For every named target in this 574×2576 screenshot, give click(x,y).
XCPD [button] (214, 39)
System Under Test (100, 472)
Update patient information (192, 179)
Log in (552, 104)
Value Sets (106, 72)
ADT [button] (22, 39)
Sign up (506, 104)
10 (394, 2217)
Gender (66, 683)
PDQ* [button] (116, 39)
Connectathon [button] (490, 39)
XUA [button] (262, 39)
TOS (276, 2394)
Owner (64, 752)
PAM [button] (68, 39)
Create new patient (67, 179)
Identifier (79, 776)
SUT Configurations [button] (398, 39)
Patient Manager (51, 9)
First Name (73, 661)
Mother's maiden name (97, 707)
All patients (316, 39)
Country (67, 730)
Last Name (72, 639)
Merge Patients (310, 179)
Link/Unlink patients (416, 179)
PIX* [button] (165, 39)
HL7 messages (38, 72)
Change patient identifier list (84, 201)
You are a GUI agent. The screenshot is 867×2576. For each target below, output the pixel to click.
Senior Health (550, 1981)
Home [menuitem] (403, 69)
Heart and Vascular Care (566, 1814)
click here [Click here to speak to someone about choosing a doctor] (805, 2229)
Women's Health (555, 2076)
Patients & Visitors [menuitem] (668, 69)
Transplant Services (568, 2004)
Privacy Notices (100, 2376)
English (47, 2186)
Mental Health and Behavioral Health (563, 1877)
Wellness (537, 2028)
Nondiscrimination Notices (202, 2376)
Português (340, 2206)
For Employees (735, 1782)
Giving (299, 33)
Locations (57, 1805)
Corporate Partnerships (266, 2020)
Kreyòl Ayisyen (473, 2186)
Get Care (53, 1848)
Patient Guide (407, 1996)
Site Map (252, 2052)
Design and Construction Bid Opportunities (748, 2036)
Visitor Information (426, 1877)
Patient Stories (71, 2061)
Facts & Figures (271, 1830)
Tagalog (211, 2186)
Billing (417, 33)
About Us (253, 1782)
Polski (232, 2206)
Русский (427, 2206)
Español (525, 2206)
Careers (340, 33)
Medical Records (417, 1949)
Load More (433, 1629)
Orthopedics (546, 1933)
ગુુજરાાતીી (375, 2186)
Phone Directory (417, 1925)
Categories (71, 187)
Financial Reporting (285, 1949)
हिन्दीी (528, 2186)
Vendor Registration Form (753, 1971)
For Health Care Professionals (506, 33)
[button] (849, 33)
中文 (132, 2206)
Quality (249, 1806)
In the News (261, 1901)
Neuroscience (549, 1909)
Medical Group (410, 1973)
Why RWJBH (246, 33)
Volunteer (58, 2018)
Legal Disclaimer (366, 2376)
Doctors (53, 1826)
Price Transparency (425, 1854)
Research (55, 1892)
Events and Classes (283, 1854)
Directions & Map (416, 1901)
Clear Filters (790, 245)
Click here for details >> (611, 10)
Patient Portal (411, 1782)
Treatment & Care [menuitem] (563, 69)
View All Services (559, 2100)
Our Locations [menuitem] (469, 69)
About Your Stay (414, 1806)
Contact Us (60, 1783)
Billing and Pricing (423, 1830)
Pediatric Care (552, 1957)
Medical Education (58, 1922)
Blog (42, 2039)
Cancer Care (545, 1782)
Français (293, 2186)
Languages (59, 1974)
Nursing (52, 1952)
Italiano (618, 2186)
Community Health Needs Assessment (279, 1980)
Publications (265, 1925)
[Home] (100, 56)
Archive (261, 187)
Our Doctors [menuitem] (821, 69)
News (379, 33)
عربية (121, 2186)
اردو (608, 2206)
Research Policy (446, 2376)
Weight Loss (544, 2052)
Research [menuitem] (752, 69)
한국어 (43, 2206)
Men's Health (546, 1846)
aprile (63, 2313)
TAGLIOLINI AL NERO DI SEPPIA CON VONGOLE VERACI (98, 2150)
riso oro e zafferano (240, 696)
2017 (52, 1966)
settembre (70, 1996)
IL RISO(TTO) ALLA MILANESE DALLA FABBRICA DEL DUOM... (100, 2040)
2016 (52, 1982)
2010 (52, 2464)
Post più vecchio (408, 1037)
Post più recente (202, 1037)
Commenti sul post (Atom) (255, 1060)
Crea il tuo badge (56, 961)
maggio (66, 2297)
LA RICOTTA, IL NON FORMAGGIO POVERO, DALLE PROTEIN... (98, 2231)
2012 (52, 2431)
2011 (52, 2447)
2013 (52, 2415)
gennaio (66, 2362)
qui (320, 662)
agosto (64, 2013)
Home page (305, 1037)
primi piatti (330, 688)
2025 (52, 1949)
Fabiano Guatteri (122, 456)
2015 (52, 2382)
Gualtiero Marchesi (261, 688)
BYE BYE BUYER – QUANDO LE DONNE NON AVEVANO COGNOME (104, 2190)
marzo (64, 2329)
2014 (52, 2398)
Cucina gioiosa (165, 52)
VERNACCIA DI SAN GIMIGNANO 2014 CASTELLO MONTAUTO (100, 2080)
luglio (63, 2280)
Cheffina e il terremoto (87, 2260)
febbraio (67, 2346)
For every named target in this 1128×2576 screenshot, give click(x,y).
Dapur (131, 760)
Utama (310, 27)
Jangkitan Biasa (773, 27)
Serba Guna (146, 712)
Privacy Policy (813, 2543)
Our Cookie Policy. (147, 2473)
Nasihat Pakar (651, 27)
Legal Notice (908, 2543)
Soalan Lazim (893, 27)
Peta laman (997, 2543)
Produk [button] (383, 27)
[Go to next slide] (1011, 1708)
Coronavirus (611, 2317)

────────────────────

→ **Task objective**: Every line from the first through the one containing "Women's Health (555, 2076)" in the listing above must be given again exactly, with nothing else alongside.

→ **The answer**:
For every named target in this 574×2576 screenshot, give click(x,y).
XCPD [button] (214, 39)
System Under Test (100, 472)
Update patient information (192, 179)
Log in (552, 104)
Value Sets (106, 72)
ADT [button] (22, 39)
Sign up (506, 104)
10 (394, 2217)
Gender (66, 683)
PDQ* [button] (116, 39)
Connectathon [button] (490, 39)
XUA [button] (262, 39)
TOS (276, 2394)
Owner (64, 752)
PAM [button] (68, 39)
Create new patient (67, 179)
Identifier (79, 776)
SUT Configurations [button] (398, 39)
Patient Manager (51, 9)
First Name (73, 661)
Mother's maiden name (97, 707)
All patients (316, 39)
Country (67, 730)
Last Name (72, 639)
Merge Patients (310, 179)
Link/Unlink patients (416, 179)
PIX* [button] (165, 39)
HL7 messages (38, 72)
Change patient identifier list (84, 201)
You are a GUI agent. The screenshot is 867×2576. For each target below, output the pixel to click.
Senior Health (550, 1981)
Home [menuitem] (403, 69)
Heart and Vascular Care (566, 1814)
click here [Click here to speak to someone about choosing a doctor] (805, 2229)
Women's Health (555, 2076)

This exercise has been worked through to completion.